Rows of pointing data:

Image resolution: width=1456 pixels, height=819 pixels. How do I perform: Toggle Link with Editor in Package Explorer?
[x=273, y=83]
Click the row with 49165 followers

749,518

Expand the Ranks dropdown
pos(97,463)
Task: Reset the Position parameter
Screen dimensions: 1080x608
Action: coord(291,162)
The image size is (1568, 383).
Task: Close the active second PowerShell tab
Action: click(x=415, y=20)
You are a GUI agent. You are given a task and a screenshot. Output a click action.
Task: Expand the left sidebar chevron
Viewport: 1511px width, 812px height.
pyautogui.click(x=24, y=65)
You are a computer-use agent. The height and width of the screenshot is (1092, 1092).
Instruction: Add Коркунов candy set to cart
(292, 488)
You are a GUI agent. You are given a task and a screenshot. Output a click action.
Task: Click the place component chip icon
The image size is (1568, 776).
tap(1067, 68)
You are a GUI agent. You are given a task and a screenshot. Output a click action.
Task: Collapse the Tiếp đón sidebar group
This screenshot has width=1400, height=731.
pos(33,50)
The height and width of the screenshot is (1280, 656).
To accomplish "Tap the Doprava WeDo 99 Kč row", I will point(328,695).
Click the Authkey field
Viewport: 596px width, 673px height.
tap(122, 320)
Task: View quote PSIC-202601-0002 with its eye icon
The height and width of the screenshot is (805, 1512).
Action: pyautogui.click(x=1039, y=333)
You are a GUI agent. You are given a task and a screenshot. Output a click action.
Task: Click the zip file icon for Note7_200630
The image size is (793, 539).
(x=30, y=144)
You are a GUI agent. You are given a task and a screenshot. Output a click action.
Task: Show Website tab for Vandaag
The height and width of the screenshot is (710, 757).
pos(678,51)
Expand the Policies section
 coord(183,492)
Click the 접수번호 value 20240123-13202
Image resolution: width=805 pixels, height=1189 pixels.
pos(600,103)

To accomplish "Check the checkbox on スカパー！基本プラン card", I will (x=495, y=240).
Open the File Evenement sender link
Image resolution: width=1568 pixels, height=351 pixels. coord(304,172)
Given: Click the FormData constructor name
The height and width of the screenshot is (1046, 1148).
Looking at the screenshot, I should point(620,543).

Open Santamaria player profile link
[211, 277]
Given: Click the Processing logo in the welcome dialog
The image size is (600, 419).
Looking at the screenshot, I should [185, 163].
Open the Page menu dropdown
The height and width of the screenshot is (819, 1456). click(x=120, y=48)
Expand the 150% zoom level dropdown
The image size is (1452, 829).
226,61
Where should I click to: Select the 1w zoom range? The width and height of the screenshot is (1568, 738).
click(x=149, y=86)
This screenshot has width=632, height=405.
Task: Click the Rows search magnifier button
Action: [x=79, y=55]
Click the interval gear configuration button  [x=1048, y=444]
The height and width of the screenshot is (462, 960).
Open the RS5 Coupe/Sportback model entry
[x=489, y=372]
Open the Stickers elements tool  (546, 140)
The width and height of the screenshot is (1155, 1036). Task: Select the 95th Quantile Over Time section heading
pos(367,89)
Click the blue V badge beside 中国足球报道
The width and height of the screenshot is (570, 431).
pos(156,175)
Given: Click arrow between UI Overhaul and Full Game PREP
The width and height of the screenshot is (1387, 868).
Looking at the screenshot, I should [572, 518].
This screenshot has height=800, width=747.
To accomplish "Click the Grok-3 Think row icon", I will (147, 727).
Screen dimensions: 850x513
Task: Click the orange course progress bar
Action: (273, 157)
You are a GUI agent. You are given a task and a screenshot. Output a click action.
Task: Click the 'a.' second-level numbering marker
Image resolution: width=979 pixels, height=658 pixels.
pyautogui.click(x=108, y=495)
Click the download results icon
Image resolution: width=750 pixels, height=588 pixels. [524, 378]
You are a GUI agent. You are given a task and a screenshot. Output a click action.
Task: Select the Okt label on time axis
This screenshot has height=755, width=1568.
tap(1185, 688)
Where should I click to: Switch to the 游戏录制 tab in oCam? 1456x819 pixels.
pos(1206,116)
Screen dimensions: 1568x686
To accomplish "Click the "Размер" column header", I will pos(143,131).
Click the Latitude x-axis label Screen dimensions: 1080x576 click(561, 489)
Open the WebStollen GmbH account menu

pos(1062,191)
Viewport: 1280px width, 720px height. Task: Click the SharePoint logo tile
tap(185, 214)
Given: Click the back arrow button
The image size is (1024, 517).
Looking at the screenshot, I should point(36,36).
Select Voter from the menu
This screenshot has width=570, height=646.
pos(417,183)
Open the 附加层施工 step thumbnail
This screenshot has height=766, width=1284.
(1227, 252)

Work instructions: Convert every line from the first of the entries above down to the line containing "Image resolution: width=1568", inclusive, into a JSON list of strings with one string per line, omitting blank lines.

Expected answer:
[
  "Image resolution: width=1456 pixels, height=819 pixels. How do I perform: Toggle Link with Editor in Package Explorer?",
  "[x=273, y=83]",
  "Click the row with 49165 followers",
  "749,518",
  "Expand the Ranks dropdown",
  "pos(97,463)",
  "Task: Reset the Position parameter",
  "Screen dimensions: 1080x608",
  "Action: coord(291,162)",
  "The image size is (1568, 383).",
  "Task: Close the active second PowerShell tab",
  "Action: click(x=415, y=20)",
  "You are a GUI agent. You are given a task and a screenshot. Output a click action.",
  "Task: Expand the left sidebar chevron",
  "Viewport: 1511px width, 812px height.",
  "pyautogui.click(x=24, y=65)",
  "You are a computer-use agent. The height and width of the screenshot is (1092, 1092).",
  "Instruction: Add Коркунов candy set to cart",
  "(292, 488)",
  "You are a GUI agent. You are given a task and a screenshot. Output a click action.",
  "Task: Click the place component chip icon",
  "The image size is (1568, 776).",
  "tap(1067, 68)",
  "You are a GUI agent. You are given a task and a screenshot. Output a click action.",
  "Task: Collapse the Tiếp đón sidebar group",
  "This screenshot has width=1400, height=731.",
  "pos(33,50)",
  "The height and width of the screenshot is (1280, 656).",
  "To accomplish \"Tap the Doprava WeDo 99 Kč row\", I will point(328,695).",
  "Click the Authkey field",
  "Viewport: 596px width, 673px height.",
  "tap(122, 320)",
  "Task: View quote PSIC-202601-0002 with its eye icon",
  "The height and width of the screenshot is (805, 1512).",
  "Action: pyautogui.click(x=1039, y=333)",
  "You are a GUI agent. You are given a task and a screenshot. Output a click action.",
  "Task: Click the zip file icon for Note7_200630",
  "The image size is (793, 539).",
  "(x=30, y=144)",
  "You are a GUI agent. You are given a task and a screenshot. Output a click action.",
  "Task: Show Website tab for Vandaag",
  "The height and width of the screenshot is (710, 757).",
  "pos(678,51)",
  "Expand the Policies section",
  " coord(183,492)",
  "Click the 접수번호 value 20240123-13202",
  "Image resolution: width=805 pixels, height=1189 pixels.",
  "pos(600,103)",
  "To accomplish \"Check the checkbox on スカパー！基本プラン card\", I will (x=495, y=240).",
  "Open the File Evenement sender link",
  "Image resolution: width=1568 pixels, height=351 pixels. coord(304,172)"
]